I have just a few things to add. First it's heartbreaking to read about your suffering. That amount of loss is unbearable so PTSD is very possible. Read Judith Herman's book, when you can, about all kinds of trauma. Any exposure to things that overwhelm you can cause PTSD, but especially things like tragic events over which you have no control.
I myself experienced the suicide of my first true love, completely unexpected and I was blamed for it because we had had a disagrement just before. He did it on his birthday, which also was Easter Sunday. Even though I was just 18, I still feel the loss and always take that day off to do something in honor of his memory.
Later in my life I decided to volunteer as a suicide prevention and crisis counselor on a hotline.

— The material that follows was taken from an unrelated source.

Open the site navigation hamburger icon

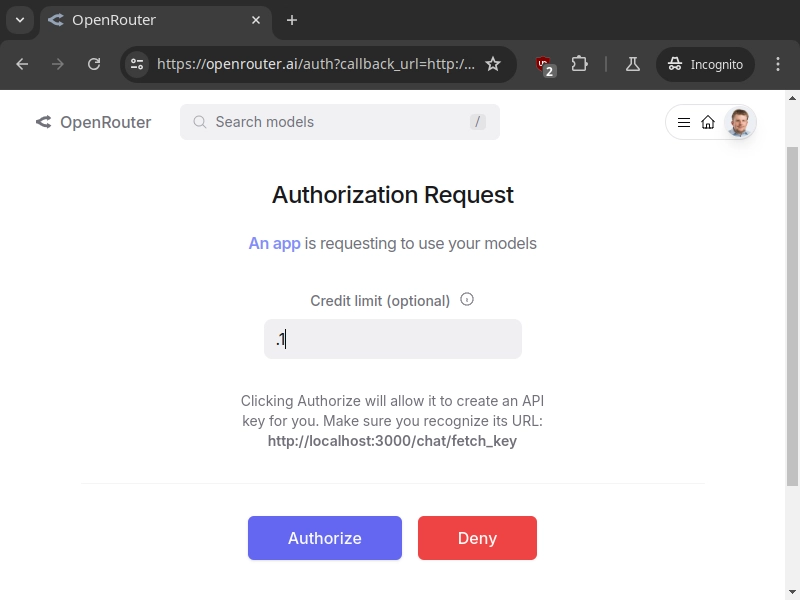coord(684,122)
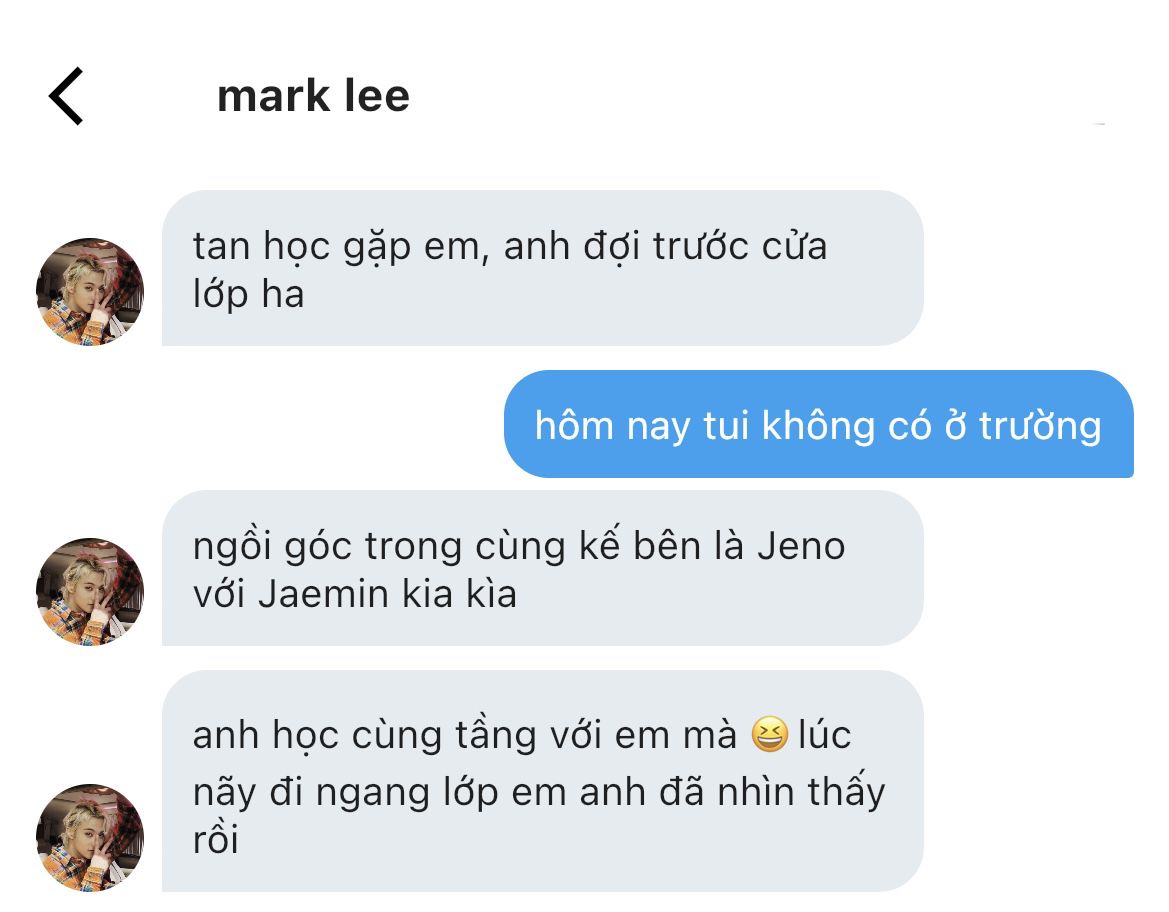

The training was excellent and profoundly moving. One of the things we learned is that when you have known someone who has committed suicide the likelihood that you yourself have a possibility of feeling that way increases 40 times! That's how powerful it is. We were instructed when assessing for lethality to ask a suicidal person not only about their own previous attempts but also about their experience in knowing anyone else.
We also had lots of training in grief for survivors, who would often call. Grieving and mourning is often blocked with PTSD. Part of recovery from PTSD is being able to enter into the process of the pain of loss, which is unsafe at first because it feels too traumatic or "frozen in time." Grief is painful but healthy. And it tends to follow a pattern of stages that most people share, so one of the best ways to deal with it is in grief support groups so that you are around people who are in similar situations but often at different stages of the process. This is something that individual therapy can't really provide as well as a group can, although individual therapy is certainly helpful regardless.

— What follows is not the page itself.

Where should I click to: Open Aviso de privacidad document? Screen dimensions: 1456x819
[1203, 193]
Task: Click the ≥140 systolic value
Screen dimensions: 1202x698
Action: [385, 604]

I have myself tried suicide in the past but never really seriously. It was more impulsively trying to dull the pain. When you are in a lot of pain, this seems like a very understandable reaction. Part of you wants to live without pain so it is like a strange version of self-mercy to put the part of you in pain out of misery.

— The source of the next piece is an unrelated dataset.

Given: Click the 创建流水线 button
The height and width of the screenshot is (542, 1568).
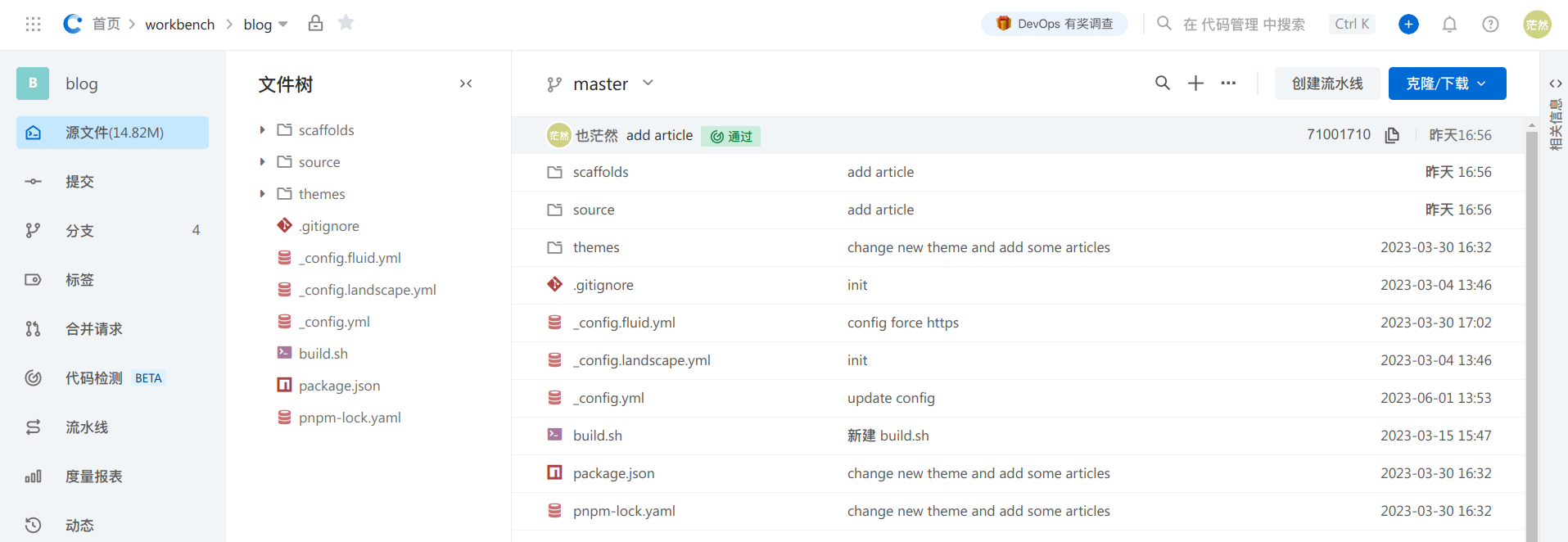Looking at the screenshot, I should [x=1326, y=84].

That is what I learned on the hotline. People who called really didn't want to die. They just wanted the pain to end. When they realized that, they started connecting to things that mattered to them and reemerge attached to meaningful things that got them through. No suicides occurred on my watch, but occasionally I had to call in the police for uncertain cases, usually with someone who was too intoxicated to establish that they were going to remain safe. I hated doing that. I have had it happen to me and hated it, but in the end, I learned something about how the system fails people. There simply isn't enough decent and humane care out there. That is a major reason why I decided to become a psychologist myself. There is a major need and people need the help. Since I know something about it, I feel committed to it in a deep way.
I would encourage you to seek a group for loss or grief. Also one of the things I did is start doing some writing about my experiences. I started with journals but ended up publishing poetry. Transforming the experiences with activities like this helped a lot. And a journal and pen is way cheaper than seeing a psychiatrist.